A poll showed that the ailing U.S. economy probably continued to bleed jobs at a rapid rate in March, continuing to drive up the jobless rate at a startling pace.

U.S. stocks rallied for a third day on Thursday as more data pointed to a stabilising economy and changes to an accounting rule were seen as shoring up the volatile financial sector in the short term.

U.S. factory orders rose in February for the first time in seven months, while a rebound in China’s official purchasing managers’ index (PMI) in March showed that the Chinese economy may have bottomed out, China’s chief statistics official said on Friday.

“There are encouraging signs in the macroeconomic data, but for oil markets, a look at the inventory numbers will immediately raise doubts on whether a sustained rally is warranted,” Hassall said.

Data on Thursday showed U.S. crude stocks rising again to a fresh 16-year high due to higher imports, while products inventories also surprisingly increased amid lower demand.

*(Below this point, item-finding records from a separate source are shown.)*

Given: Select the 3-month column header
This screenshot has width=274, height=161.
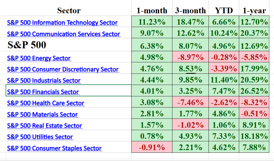Looking at the screenshot, I should pyautogui.click(x=190, y=11).
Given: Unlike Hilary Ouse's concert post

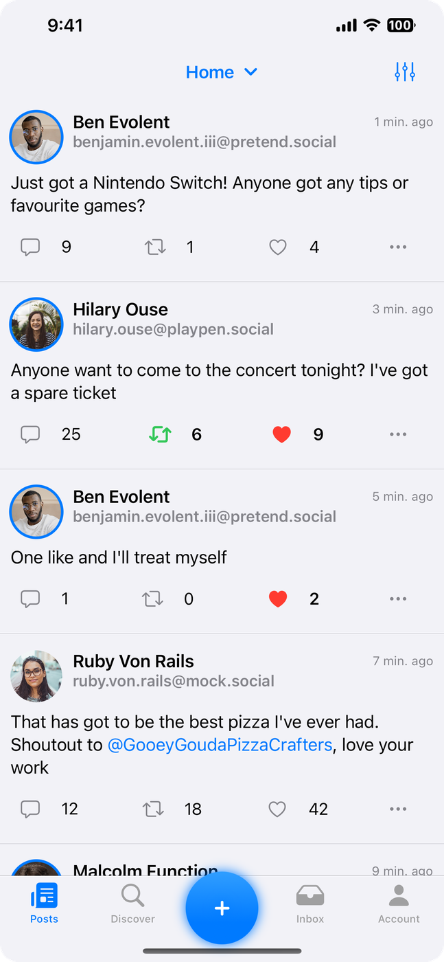Looking at the screenshot, I should coord(281,434).
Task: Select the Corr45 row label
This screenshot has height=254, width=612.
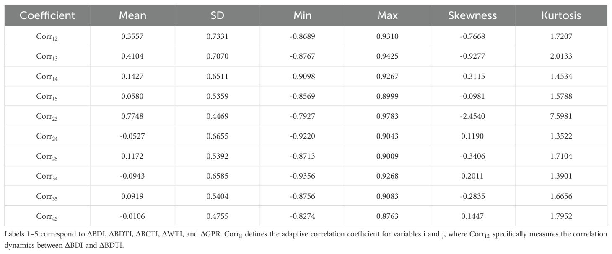Action: coord(47,217)
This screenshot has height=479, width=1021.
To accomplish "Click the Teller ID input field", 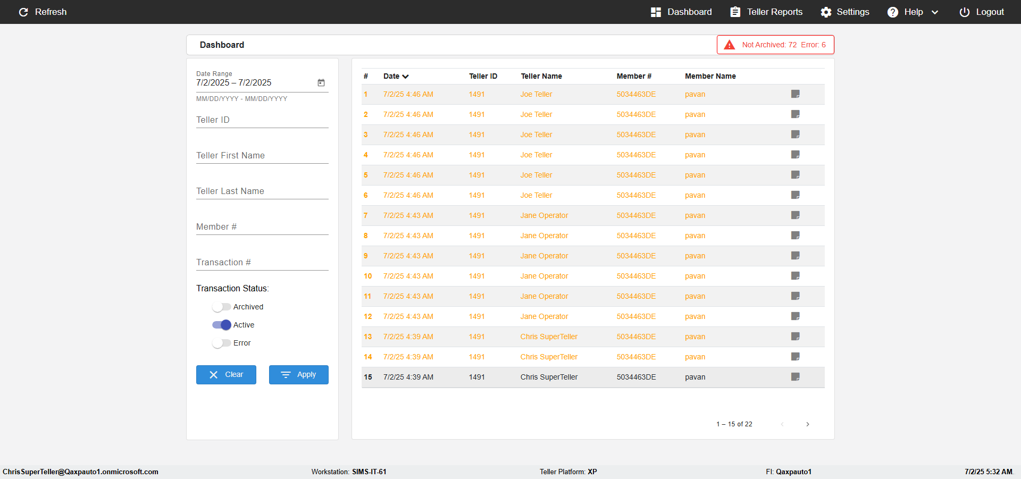I will [x=262, y=120].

Oil registered its largest monthly and quarterly gain since June 2008 earlier this week, thanks to a rally in global stock markets and OPEC’s production cuts, which helped lift oil prices by 9.5 percent in the first quarter, snapping two consecutive quarters of double-digit declines.

But crude prices are still down nearly $100 from the last July’s record high as the global economic crisis eroded global oil demand for the first time in 25 years.

Oil demand from developed countries will continue to decline but global demand may revive later this year if the economy improves, a Saudi Arabian oil official said on Thursday.

The head of the International Energy Agency also said it was likely to cut its global oil demand forecasts in light of more bleak economic data.